Our short shopping trip was successful. Items returned or exchanged quickly and easily. I’ve been working from home a lot and just don’t go out much. It felt good to be away from home. I no longer live near a Kohl’s or Old Navy or Scheels. I miss the variety and the selection (& quite honestly, the thrill of shopping.) I remember thinking, “I’ll never take shopping for granted again….” but we will. We will get vaccinated and get herd immunity and some parts of life will get back to normal. We will look at a trip to Target as a chore instead of a rare outing.
We went out for supper and met our two friends. We couldn’t recall the last time we saw each other in person. We weren’t sure when the last time just the 4 of us went out for a meal either. We enjoyed some appetizers and flights of beer (or ciders in my case). Our meal was great. I remember thinking, “We won’t take this for granted again.” But we will. We will eventually be eating in full restaurants. We will sit down instead of getting take out or delivery or contactless drop off.
I remember when I broke my foot after my radiation was done. The long wait of wearing a boot, using a scooter and not putting weight on my foot seemed endless. “I’ll be so thankful when I can walk again. I won’t take it for granted.” But I did. My son did the same after he broke his leg. He doesn’t think much about it now.
We aren’t meant to dwell in the past.
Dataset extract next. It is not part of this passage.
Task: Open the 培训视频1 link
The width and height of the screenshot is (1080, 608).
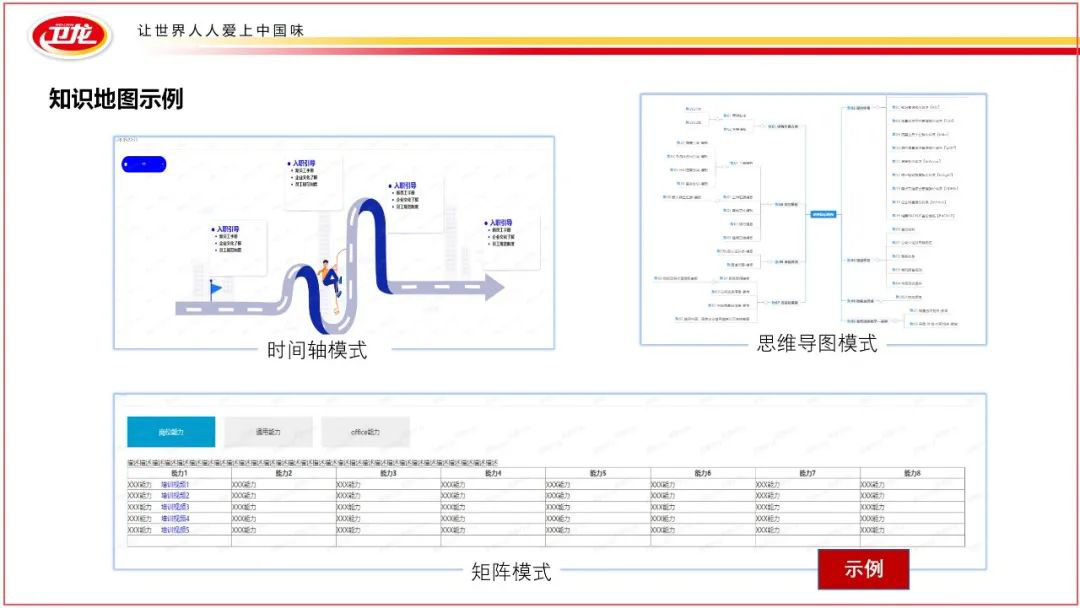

We may think we can’t move forward, but we will. The bumps in the road are reminders that we are human… we aren’t immortal or invincible. There are no capes or magic wands to wave. We will get through this. Will their be changes and even loss? Unfortunately, yes. Our journey is meant to bring us together, and that seems so contradictory when we’ve spent so much time apart over the last year.
I wish you peace on your journey of enough. We may think we won’t ever get back to normal, but we will.